British woman ‘held captive in Congo to cure her of being gay’
Emily Dugan is social affairs correspondent for The Independent, i and Independent on Sunday. She was previously a news reporter for The Independent on Sunday. Her investigations into human trafficking have twice been awarded Best Investigative Article at the Anti-Slavery Day Media Awards and her human rights journalism was shortlisted for the Gaby Rado Memorial prize at the 2012 Amnesty Media Awards.
SOCIAL AFFAIRS CORRESPONDENT
Friday 29 August 2014
A British woman has been held captive in the Democratic Republic of Congo because her family wanted to “cure her of her gayness”, her friends allege.
Christina Fonthes, 27, a translator and LGBT activist from Manchester went to Kinshasa on a family visit with her mother and younger sister on 11 August.
But shortly into a stay with her aunt, friends say, her passport was taken by her mother. She was told the family wanted to keep her in Congo so that her sexuality could be “fixed”.
Ms Fonthes’ partner of three years, BBC sports presenter Jessica Creighton, has raised the alarm after discovering the situation.
Ms Fonthes managed to get to the British Embassy in Kinshasa earlier this week to apply for emergency travel documents. But she was unable to stay there and was then reportedly seized by police while travelling in a taxi to a friend’s house where she was hiding.

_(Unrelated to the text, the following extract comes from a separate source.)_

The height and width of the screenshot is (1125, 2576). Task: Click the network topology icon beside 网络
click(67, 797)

It is understood she is now back with her family, and friends are increasingly concerned for her safety.
Ms Creighton told The Independent: “It became apparent that her family were unhappy with her decision to be an out lesbian. They took her passport and [were] refusing to give it back. They have said they want to keep her in Congo and ‘cure her of her gayness’.”
Ms Creighton, 27, was in China covering the Youth Olympics when she heard the news and has been trying to help by raising awareness of her partner’s plight over Facebook and Twitter. She is now travelling back to the UK.

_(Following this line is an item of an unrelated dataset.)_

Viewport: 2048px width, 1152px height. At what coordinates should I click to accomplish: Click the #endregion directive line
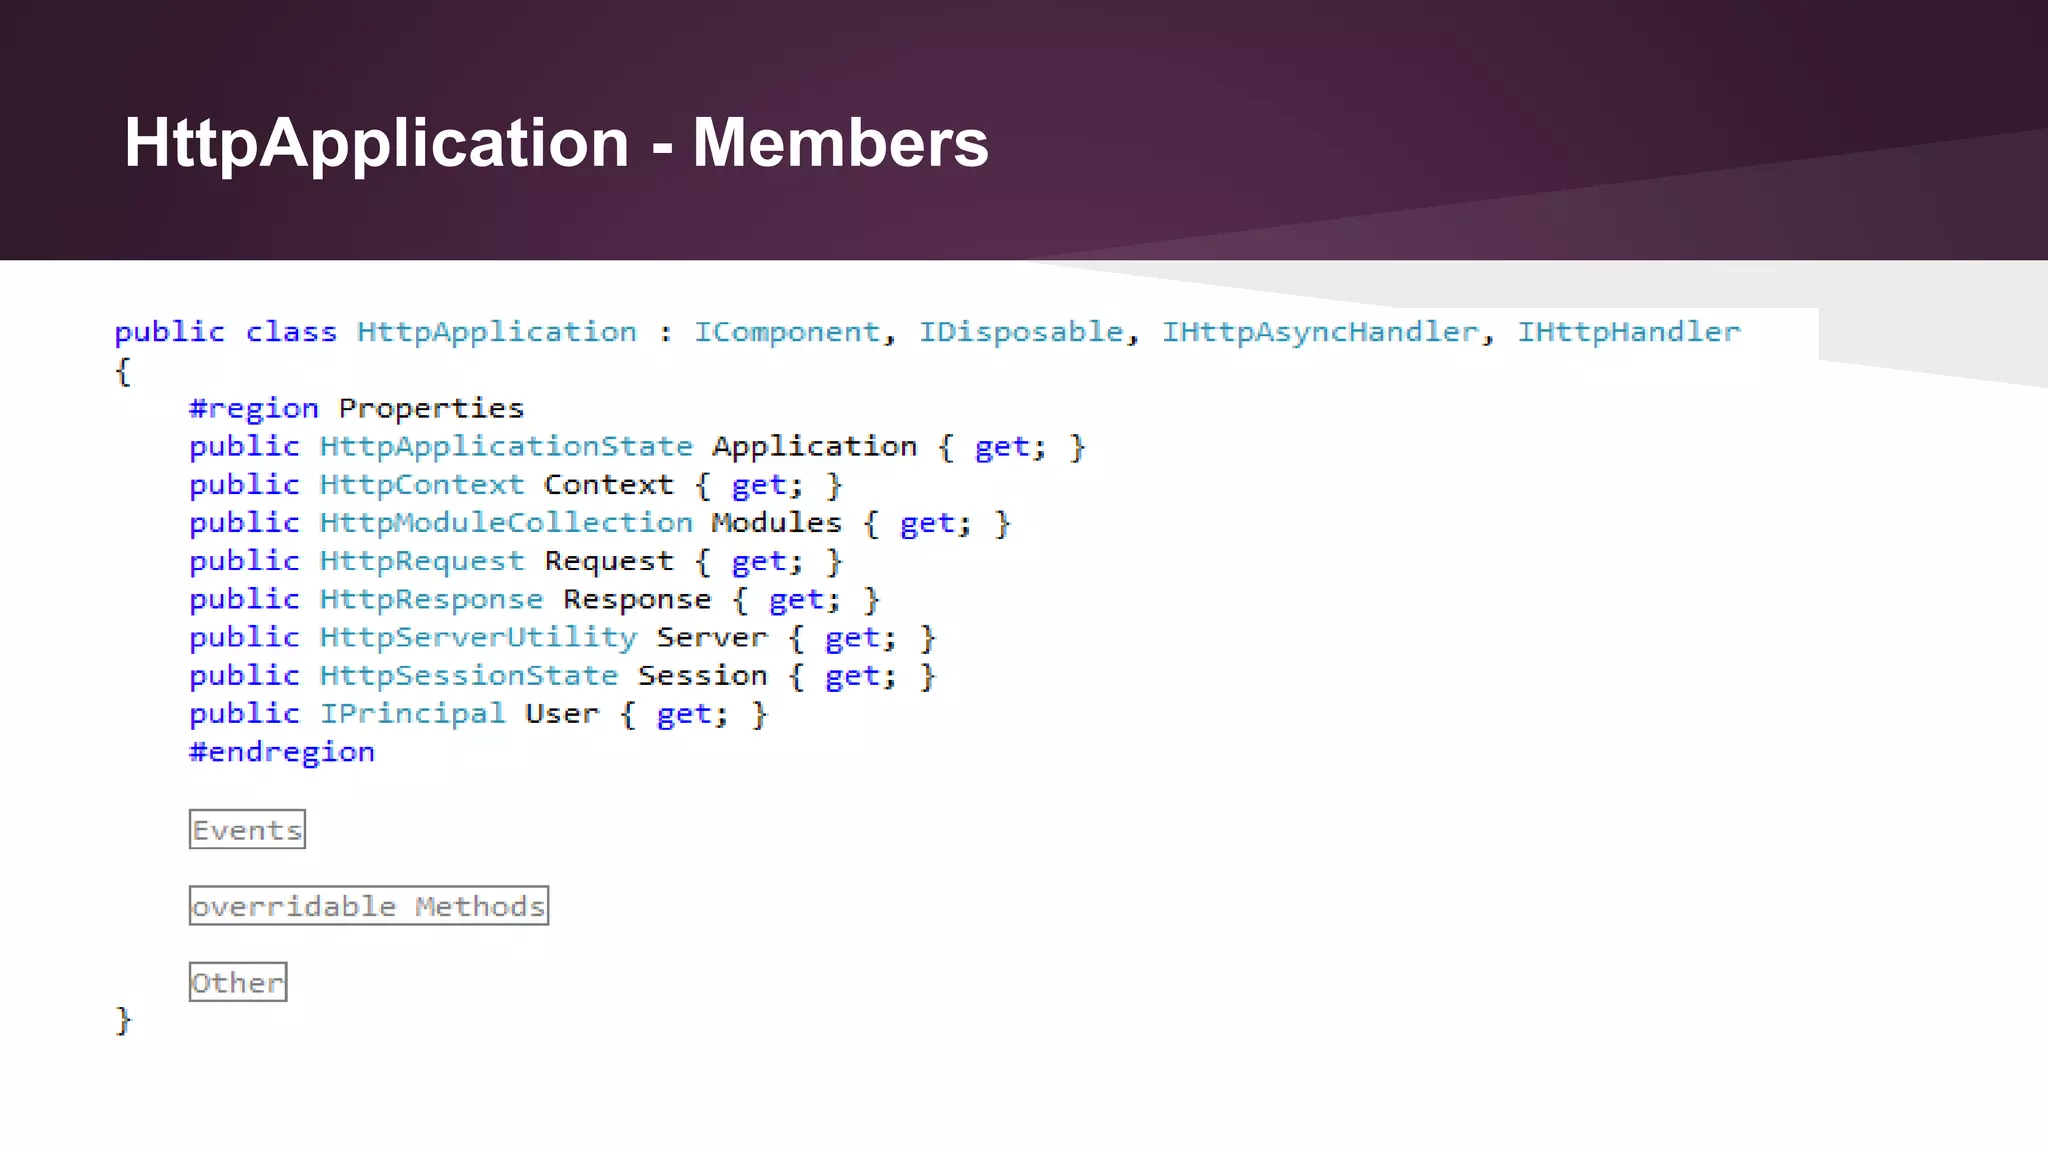(x=282, y=752)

Ms Creighton said: “She managed to get herself to the embassy in Kinshasa as she was in fear of her life. They said they would process emergency travel documents for her. So we were all waiting for that to happen, two to three days we were told by the embassy…
“But officials at the embassy released her and the person who was helping her (a friend of a friend) and put them in a taxi to return back to the house where Christina had been hiding out, away from her family. The taxi was stopped en route by police officers and both Chris and the friend were arrested.

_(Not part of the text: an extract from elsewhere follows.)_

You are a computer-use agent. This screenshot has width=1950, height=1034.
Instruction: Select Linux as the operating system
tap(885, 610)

“They were separated at the police station. The friend was then released by the police. Chris was also released… We have just found out Chris is now back with her family. Who knows what they might do?
“Chris is a British citizen and should be under the protection of the British government. So far, their so-called protection has been utterly useless!”
A spokesman for the Foreign and Commonwealth Office said: “We are providing consular assistance to a British national in the DRC.” It is understood that she is still staying with her family and that, after pressure from the consulate, her passport has been returned and she hopes to return to the UK.
In a tweet posted on Thursday, Ms Fonthes wrote: “Pls tell @UKinDRC & @ukhomeoffice that Im NOT missing. My passport has been stolen BY MUM. and I need to return to the uk asap.”
Ms Fonthes was born in Kinshasa but has lived in the UK since she was a toddler. She grew up in London and is a founding member of Rainbow Noir, an LGBTQ group for people of colour in Manchester.
Cilla Baynes, director of Community Arts North West, where Ms Fonthes works on an oral history project with the Congolese diaspora in Manchester, said: “We just want to see her back here. She’s a highly respected person with a lot of friends and people that love her in Britain.”
While same-sex sexual activity is legal in the DRC, a central African state of 77 million people, homosexuals regularly face prosecution under laws banning public indecency. A report by the US State Department in 2010 found homosexuality was a “cultural taboo”.